Visit his website: www.seanstreet.com

 

His work in the School is informed by his extensive ongoing experience as a writer, poet and broadcaster, and his regular appearances on the BBC's main networks, particularly Radios 3 and 4 ensures that students benefit at all times from his knowledge of current industry practise. His consultancy work includes a directorship of the Bournemouth radio station, 2CR FM and his membership of the Council of the Radio Academy. His latest book, Radio Waves (Enitharmon Press, 2004) is an anthology of poems celebrating radio, with a preface by Jenny Abramsky, the BBC's Director of Radio and Music. A Concise History of British Radio (Kelly Publications, 2002) is on many reading lists throughout Britain and overseas.
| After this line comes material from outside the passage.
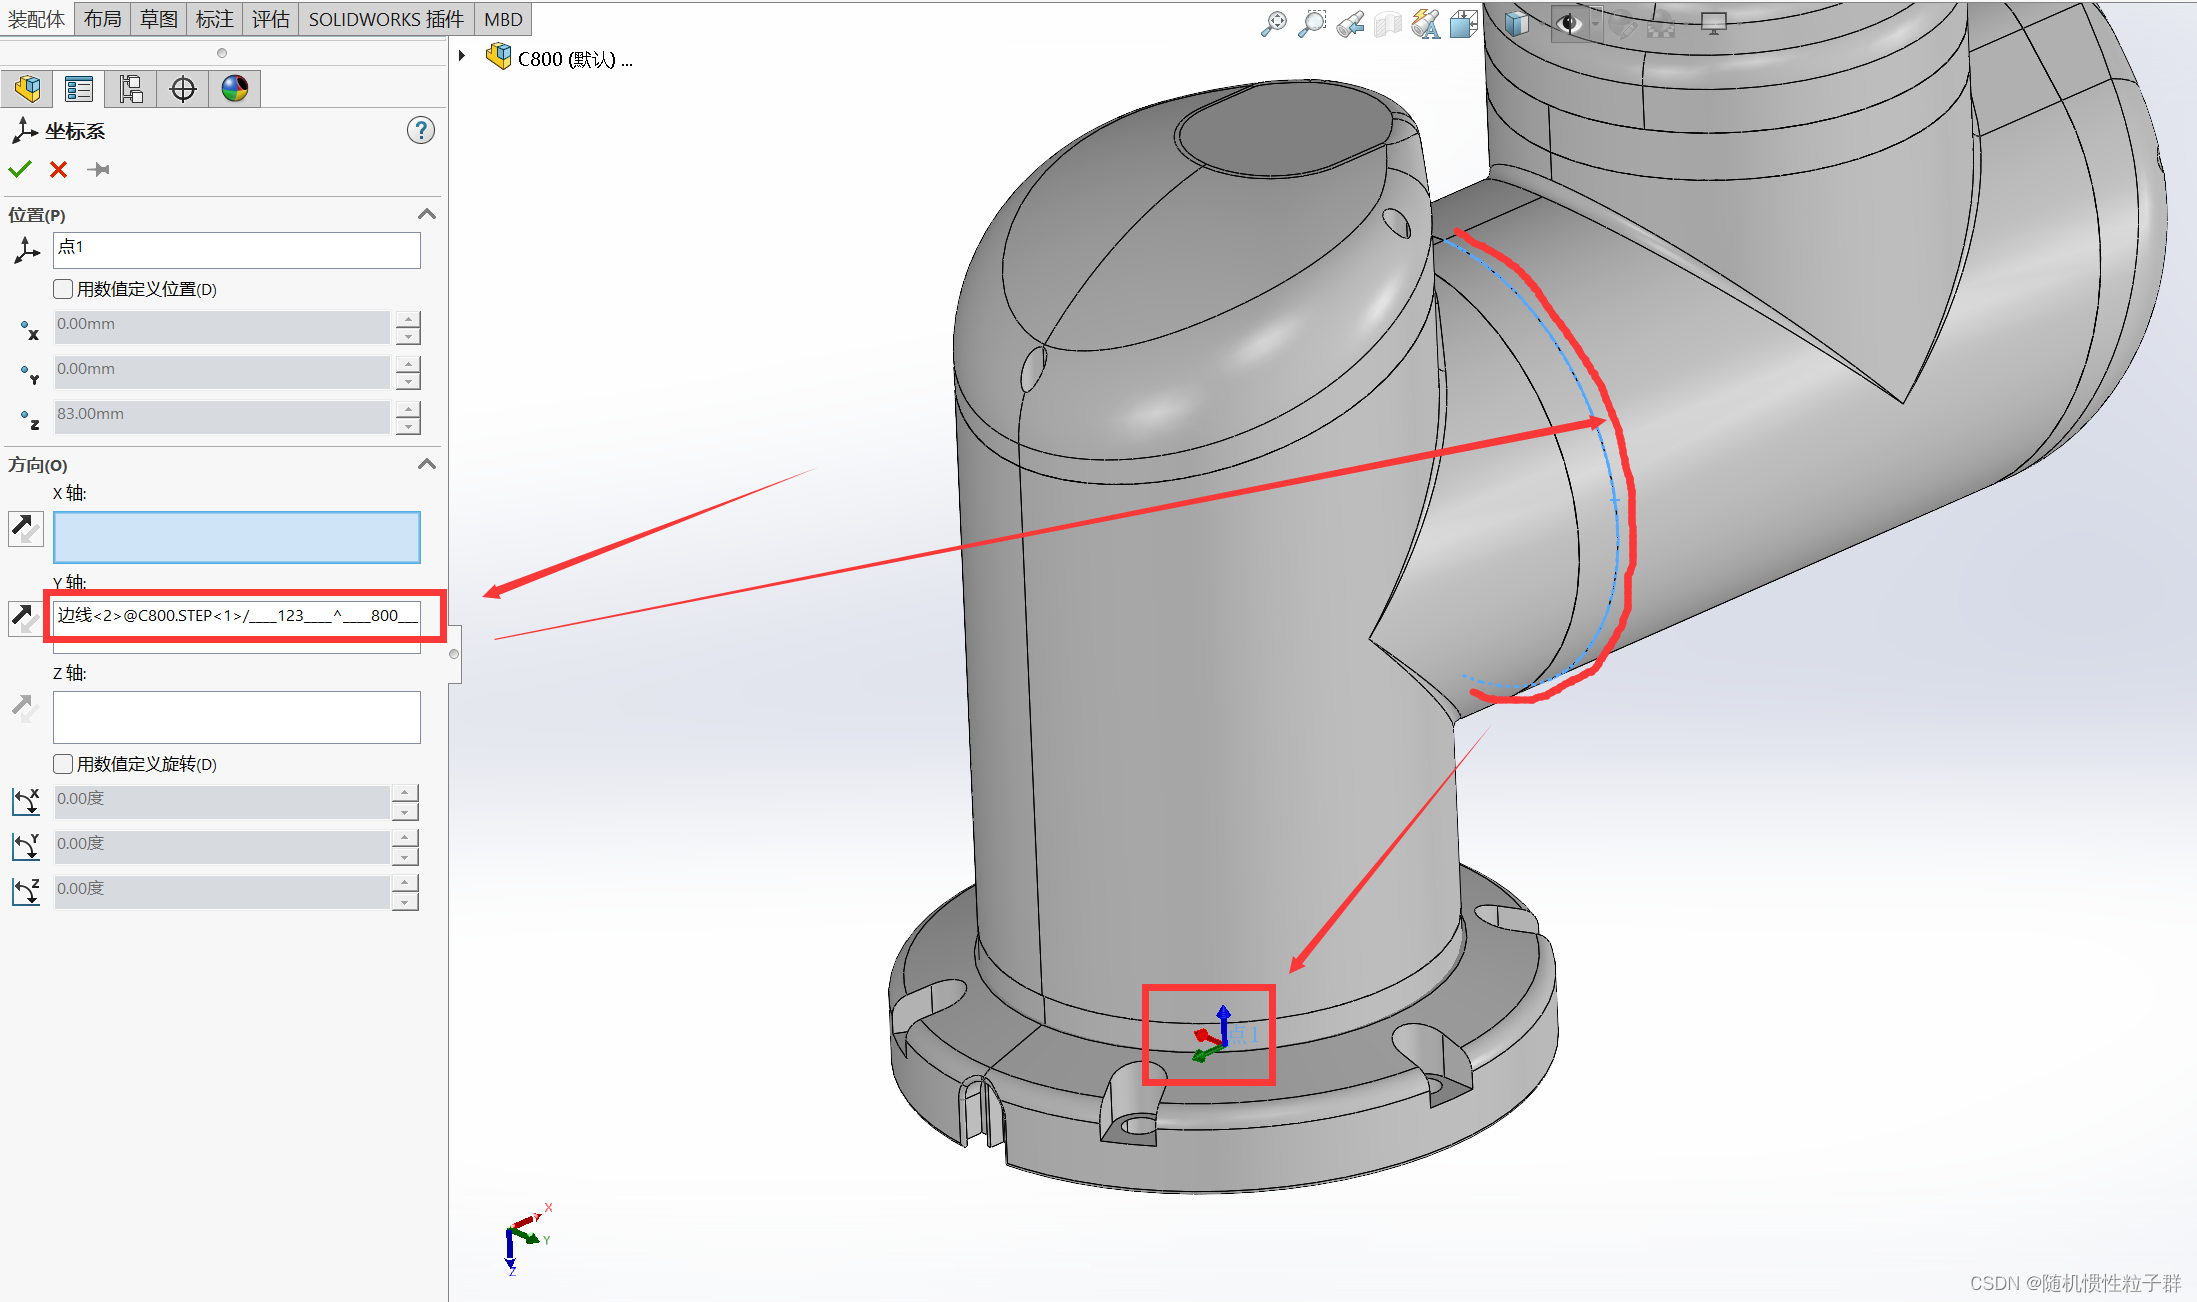Open FeatureManager design tree tab

pos(27,89)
He is currently completing a major new work on pre-war commercial radio in Britain, Crossing the Ether (John Libbey, 2005) and his Historical Dictionary of British Radio is to be published by Scarecrow Press in 2006. In Spring 2004 he was commissioned by Skillset to write a national framework for Foundation Degrees in Radio Production, and in the same year chaired a DTI-funded mission to Washington and New York under the title, The Future of Radio Broadcasting. This was the subject of a report, co-ordinated by him, published by the DTI and launched at a seminar at London's Royal Institute of British Architects in September 2004. In 2005 he is to co-ordinate a similar mission to Korea and Singapore. He founded the annual Charles Parker Day Conference in 2004 , incorporating the Charles Parker Student Prize for Radio Features, and recently undertook a highly successful sabbatical to Newfoundland, where he worked on a number of broadcasting and cultural projects in association with Memorial University and the Canadian Broadcasting Commission's main speech network, CBC Radio 1 in St John's.